Helen Rodin said nothing.
“He was coerced,” Reacher said. “Believe it. It’s the only logical explanation. He wasn’t a lone nutcase. That’s why he said, They’ve got the wrong guy. It was a message. He was hoping someone would pick up on it. He meant they should be looking for the other guy. The guy who made him do it. The guy he feels is more responsible.”
Helen Rodin said nothing.
“The puppet master,” Reacher said.
Reacher checked the plaza again, from the window. The ornamental pool was about two-thirds full. The fountain was splashing merrily. The sun was out. There were no loiterers visible.
Helen Rodin got up from her desk. Just stood there behind it.
“I should be turning cartwheels,” she said.
“He still killed five people.”
“But if the coercion was substantial, it’s going to help him.”
Reacher said nothing.
“What do you think it was? A double-dare? Some kind of thrill-seeking?”
“Maybe,” Reacher said. “But I doubt it. On the face of it, James Barr is twenty years too old for double-dares. That’s a kid thing. And they’d have done it from the highway anyway.
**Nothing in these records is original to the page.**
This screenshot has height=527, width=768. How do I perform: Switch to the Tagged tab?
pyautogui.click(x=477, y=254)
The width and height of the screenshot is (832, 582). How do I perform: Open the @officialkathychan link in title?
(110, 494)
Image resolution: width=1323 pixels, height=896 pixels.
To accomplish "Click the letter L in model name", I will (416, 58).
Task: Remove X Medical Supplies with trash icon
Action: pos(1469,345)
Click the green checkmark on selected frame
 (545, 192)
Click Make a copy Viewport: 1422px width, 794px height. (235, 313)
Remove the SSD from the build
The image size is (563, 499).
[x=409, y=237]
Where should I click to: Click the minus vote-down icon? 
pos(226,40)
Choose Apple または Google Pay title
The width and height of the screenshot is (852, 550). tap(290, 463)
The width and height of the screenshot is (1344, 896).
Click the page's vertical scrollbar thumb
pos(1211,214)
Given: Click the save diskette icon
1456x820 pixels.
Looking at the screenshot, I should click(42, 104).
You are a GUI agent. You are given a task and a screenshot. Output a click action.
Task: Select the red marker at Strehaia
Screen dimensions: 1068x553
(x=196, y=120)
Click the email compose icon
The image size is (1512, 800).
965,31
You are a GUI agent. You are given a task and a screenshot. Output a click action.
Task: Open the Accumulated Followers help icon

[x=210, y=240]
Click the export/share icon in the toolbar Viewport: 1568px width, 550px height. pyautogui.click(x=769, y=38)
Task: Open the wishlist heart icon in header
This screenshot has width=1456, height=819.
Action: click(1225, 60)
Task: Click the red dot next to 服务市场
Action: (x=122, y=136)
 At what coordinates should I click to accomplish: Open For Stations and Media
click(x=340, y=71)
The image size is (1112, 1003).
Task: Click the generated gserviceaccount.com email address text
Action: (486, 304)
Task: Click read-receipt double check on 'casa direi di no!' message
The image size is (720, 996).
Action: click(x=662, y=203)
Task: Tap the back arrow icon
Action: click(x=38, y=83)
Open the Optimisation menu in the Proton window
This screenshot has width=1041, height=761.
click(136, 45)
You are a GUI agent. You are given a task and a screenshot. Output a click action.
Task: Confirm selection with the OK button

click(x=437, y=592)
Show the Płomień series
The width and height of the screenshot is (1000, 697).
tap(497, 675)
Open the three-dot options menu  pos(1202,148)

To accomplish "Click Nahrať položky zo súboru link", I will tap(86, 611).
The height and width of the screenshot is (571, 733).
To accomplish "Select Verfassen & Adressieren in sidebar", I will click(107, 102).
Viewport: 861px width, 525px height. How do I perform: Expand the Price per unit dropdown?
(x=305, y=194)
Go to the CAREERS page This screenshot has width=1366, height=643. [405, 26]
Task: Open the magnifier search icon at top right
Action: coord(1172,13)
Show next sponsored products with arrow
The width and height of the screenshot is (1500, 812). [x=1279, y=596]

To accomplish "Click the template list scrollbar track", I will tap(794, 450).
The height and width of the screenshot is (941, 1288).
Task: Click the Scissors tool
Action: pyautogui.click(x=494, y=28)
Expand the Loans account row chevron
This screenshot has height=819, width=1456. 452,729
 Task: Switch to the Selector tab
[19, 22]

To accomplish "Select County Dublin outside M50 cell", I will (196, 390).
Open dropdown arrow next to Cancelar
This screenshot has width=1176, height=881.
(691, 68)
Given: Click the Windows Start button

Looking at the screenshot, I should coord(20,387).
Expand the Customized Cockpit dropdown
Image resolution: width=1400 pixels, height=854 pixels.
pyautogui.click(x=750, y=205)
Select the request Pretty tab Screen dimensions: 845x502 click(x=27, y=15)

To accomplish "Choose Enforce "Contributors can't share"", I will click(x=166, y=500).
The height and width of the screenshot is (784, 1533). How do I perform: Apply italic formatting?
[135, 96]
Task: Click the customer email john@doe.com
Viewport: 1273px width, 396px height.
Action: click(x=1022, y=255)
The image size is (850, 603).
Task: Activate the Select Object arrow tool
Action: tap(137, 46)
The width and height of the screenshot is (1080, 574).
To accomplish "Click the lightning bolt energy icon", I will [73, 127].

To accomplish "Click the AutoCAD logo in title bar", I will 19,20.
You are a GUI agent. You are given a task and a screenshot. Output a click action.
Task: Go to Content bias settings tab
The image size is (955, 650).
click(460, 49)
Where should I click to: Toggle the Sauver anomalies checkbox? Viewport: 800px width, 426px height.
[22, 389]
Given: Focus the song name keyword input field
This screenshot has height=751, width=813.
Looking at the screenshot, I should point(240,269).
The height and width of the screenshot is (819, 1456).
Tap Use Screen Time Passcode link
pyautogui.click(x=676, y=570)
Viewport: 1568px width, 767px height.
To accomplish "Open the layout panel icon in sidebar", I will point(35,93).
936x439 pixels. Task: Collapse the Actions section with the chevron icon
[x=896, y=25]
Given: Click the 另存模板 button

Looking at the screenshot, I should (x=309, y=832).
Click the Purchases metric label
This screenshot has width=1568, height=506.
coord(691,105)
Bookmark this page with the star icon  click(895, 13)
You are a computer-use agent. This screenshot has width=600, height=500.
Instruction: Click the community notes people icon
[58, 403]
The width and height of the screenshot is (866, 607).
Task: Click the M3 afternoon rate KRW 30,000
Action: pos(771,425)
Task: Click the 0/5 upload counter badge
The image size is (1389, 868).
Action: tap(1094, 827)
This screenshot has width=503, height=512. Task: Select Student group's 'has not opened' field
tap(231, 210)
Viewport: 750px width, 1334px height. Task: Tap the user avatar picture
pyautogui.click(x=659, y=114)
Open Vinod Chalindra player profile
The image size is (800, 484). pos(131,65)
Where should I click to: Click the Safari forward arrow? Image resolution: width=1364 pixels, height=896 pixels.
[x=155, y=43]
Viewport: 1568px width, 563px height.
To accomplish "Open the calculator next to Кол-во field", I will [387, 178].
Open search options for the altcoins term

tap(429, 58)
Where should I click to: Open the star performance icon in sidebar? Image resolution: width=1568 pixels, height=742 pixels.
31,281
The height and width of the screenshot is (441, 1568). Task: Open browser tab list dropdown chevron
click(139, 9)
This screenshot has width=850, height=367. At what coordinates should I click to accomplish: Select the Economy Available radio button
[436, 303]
They would have wanted to survive to do it again.”
“So what was it?”
“Something else entirely. Something real.”
“Should we take it to Emerson?”
“No,” Reacher said.
“I think we should.”
“There are reasons not to.”
“Like?”
“For one, Emerson’s got the best done deal he ever saw. He’s not going to pick at the seams now. No cop would.”
“So what should we do?”
“We should ask ourselves three basic questions,” Reacher said. “Like who, and how, and why. It was a transaction. We need to figure out who benefits. Because James Barr certainly didn’t.”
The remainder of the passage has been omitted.